Poisons, Toxins, and Chemical Weapons
The Poisoner’s Handbook is a book written by Deborah Bloom that details the first scientifically trained medical examiner, Charles Norris, and Alexander Gettler, New York City's first toxicologist's work on the poisoning cases of the Jazz Age. I, personally read the chapter on arsenic, an element often used through consumption it was difficult to taste. It was given the nickname "The Inheritance Powder" since many have used it to kill their wealthy predecessors. In 1875, one woman named Mary Ann Cotton killed 15 people, including all of the children of her five husbands, and many neighbors who annoyed her, using arsenic. After my peers had explained to me the chapters they had read I understood that in the 1920's many people weren't aware that poisonous substances could be found in easily attainable products but as time went on people realized these things were dangerous and added precautions and prohibitions to help save many peoples' lives.
In the beginning of the year we were taught about chemical weapons by an EOD technician. The main thing I learned from the lecture was that there are two types of chemical weapons: incapacitating and toxic. Incapacitating weapons cause vomiting while toxic weapons cause victims to choke. While no good came out of the use of chemical weapons, the outcome allowed the creation of the Geneva Conventions, a series of documents that prohibit the use of chemical weapons in both war and peace time.
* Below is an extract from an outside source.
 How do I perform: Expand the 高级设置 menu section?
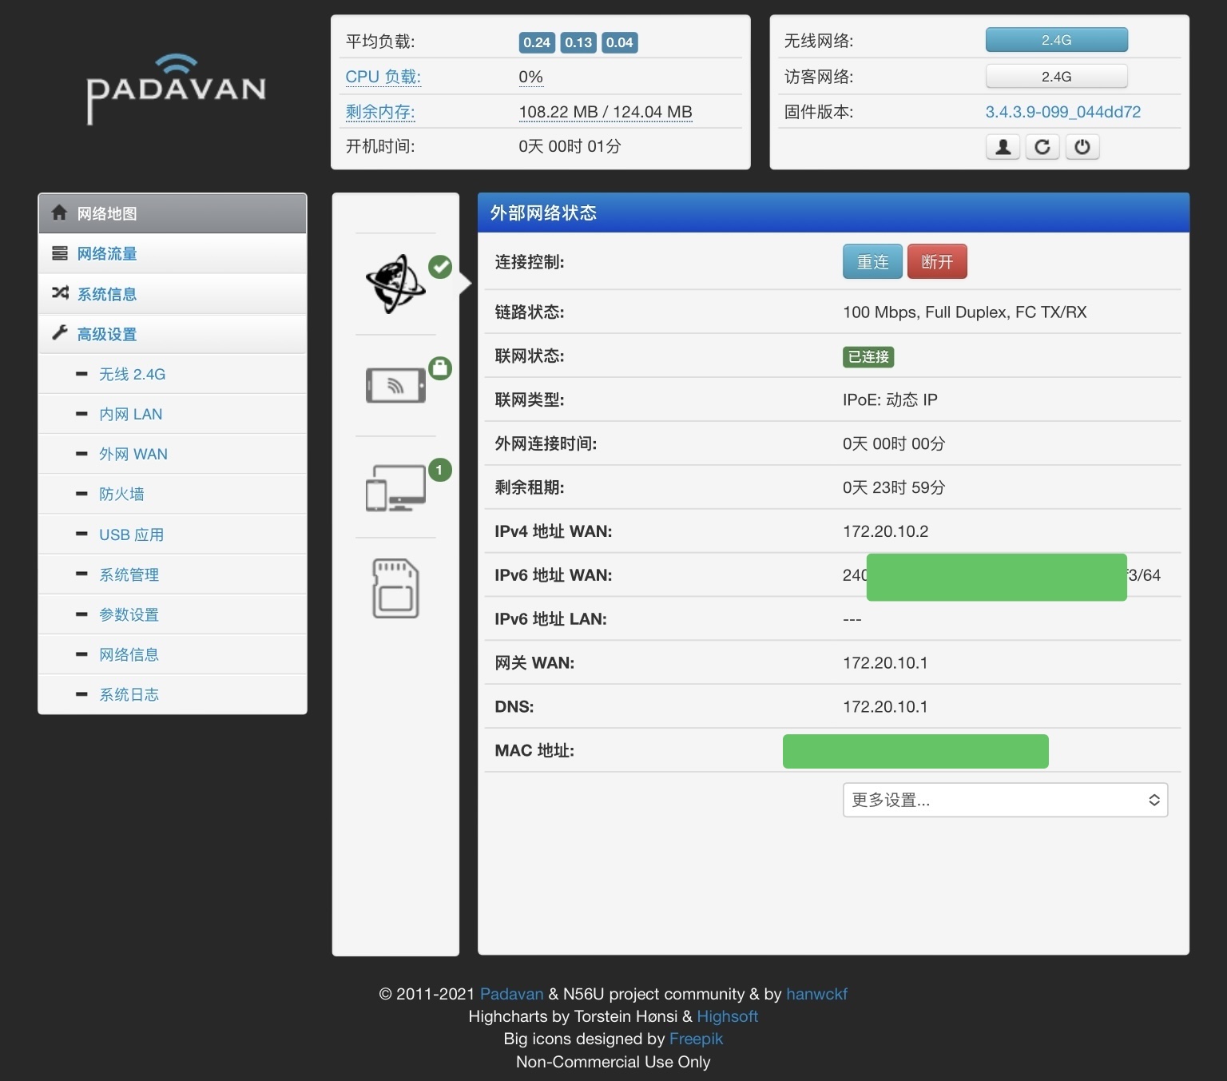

I also separately researched the chemical weapon known as soman. Soman was created in 1944 by the German scientist, Richard Kuhn and its latest use was in the Iran-Iraqi War by the Iraqi government against Iran. Soman works by causing the inactivation of an enzyme that breaks apart another chemical that acts as a bridge between adjacent nerve cells, and so allows a nerve impulse to flow. Because the bridging chemical remains intact, nerve impulses cannot be controlled or turned off. The symptoms are watery and painful eyes, coughing, rapid breathing, diarrhea, confusion, headache, slow or fast heart rate, and, in severe cases, unconsciousness, convulsions, and respiratory failure.